§ DIRECTIONS: Update the listing from the line with "The image size" up to and including the line with "coord(492,1088)" by changing "placeholder text" to "hint text" and keeping everything else the same. Return only those lines, without the pictures.

§ MATERIAL FOR THE TASK:
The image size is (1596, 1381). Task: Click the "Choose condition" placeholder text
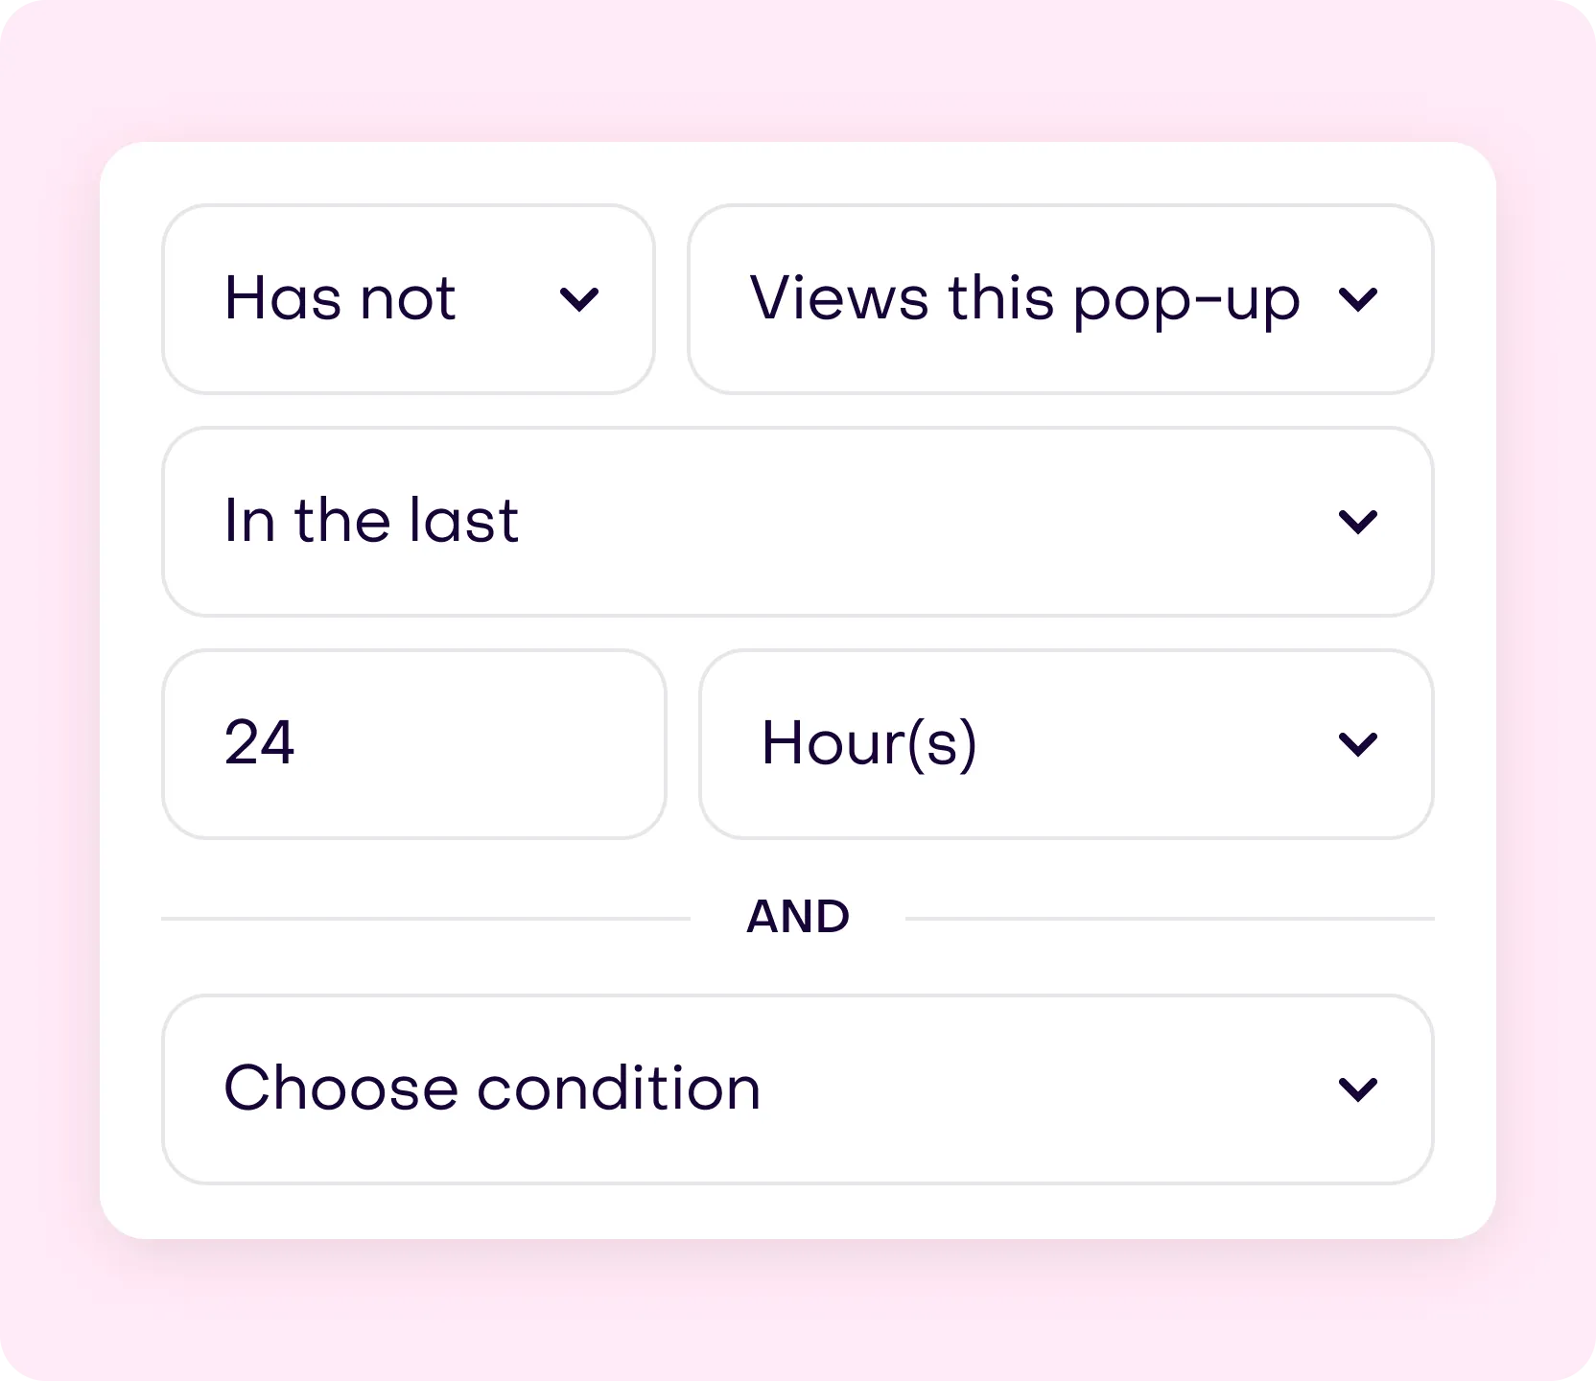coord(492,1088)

...

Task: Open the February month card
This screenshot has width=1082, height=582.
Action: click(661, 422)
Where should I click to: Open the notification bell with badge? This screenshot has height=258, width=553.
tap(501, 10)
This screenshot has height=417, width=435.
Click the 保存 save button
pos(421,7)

* * *

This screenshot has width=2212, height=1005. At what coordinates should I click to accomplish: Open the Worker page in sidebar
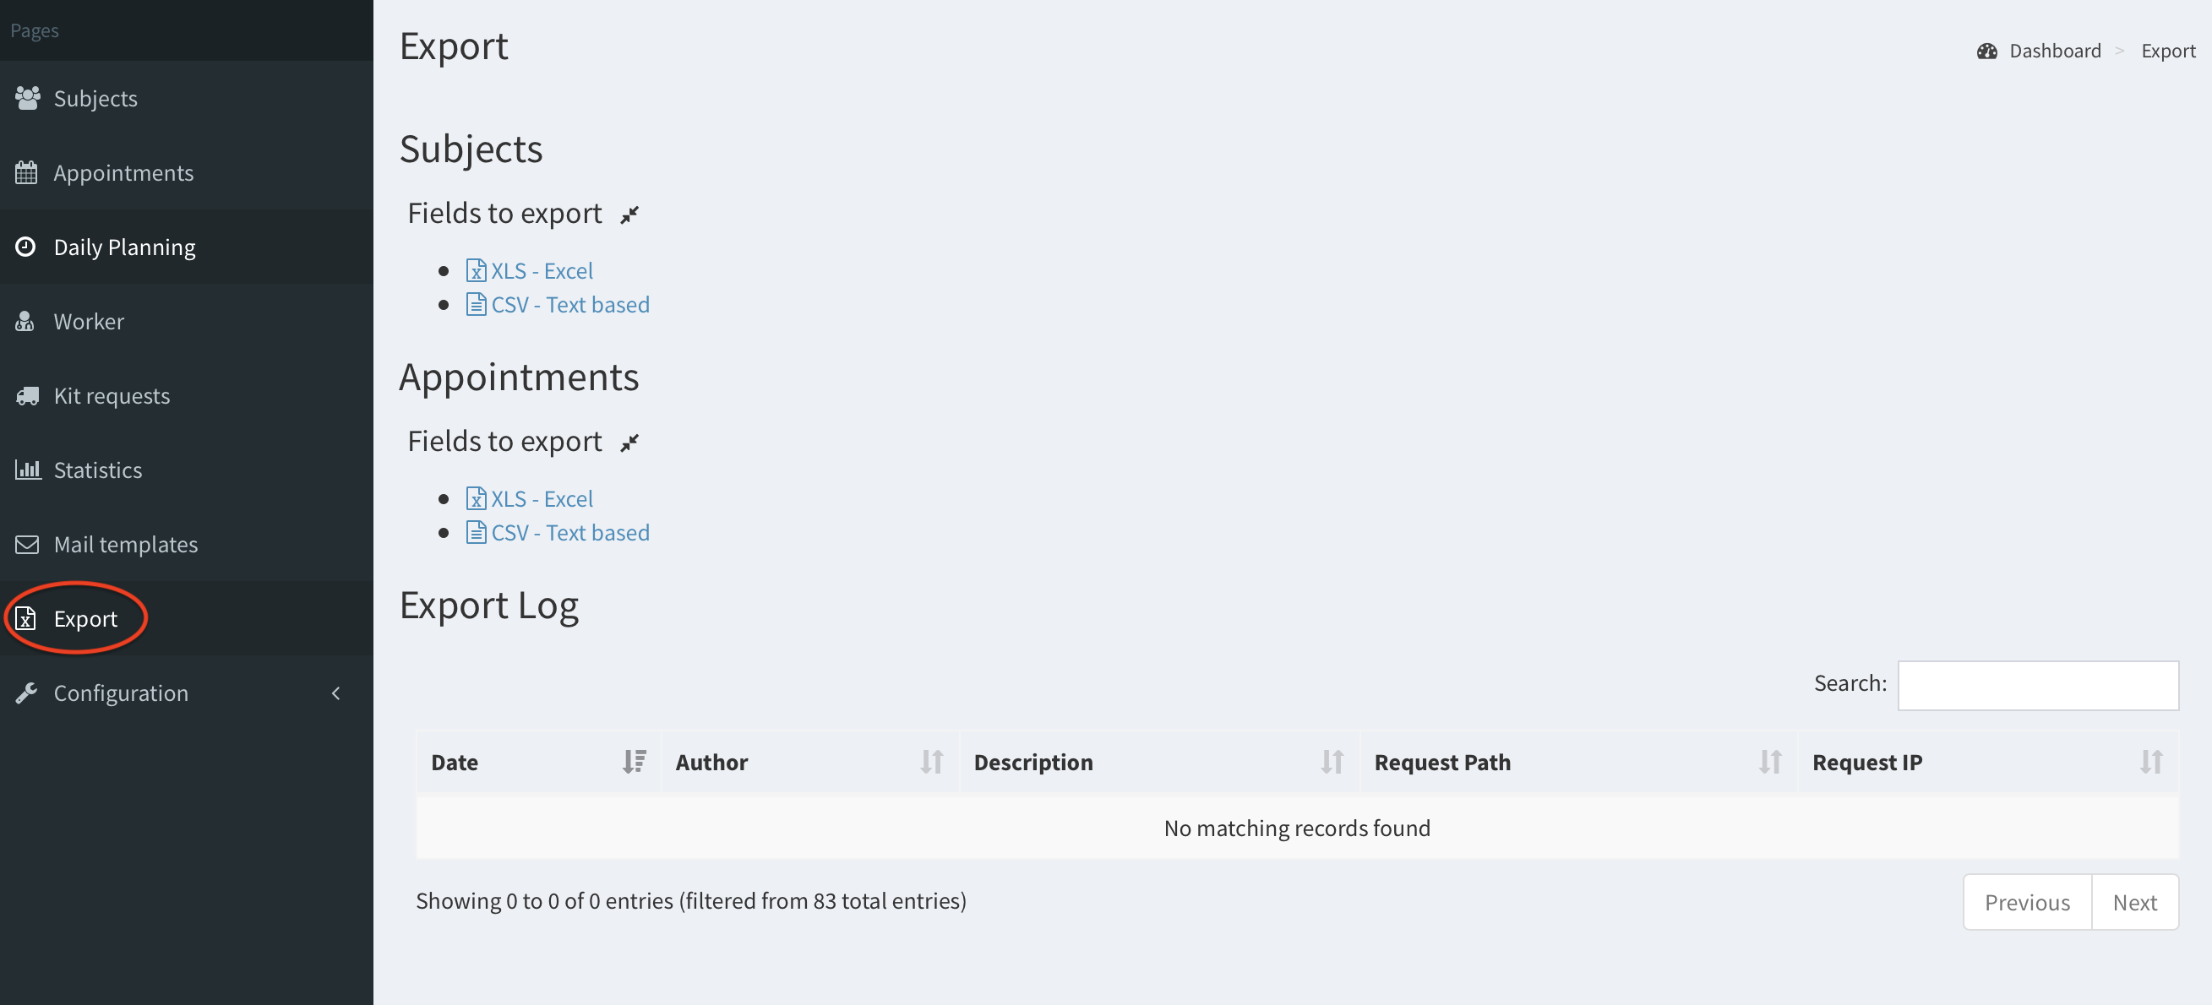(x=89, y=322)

§ ANSWER FOR THIS EXERCISE:
The image size is (1596, 1381). Task: Click the "Choose condition" hint text
coord(492,1088)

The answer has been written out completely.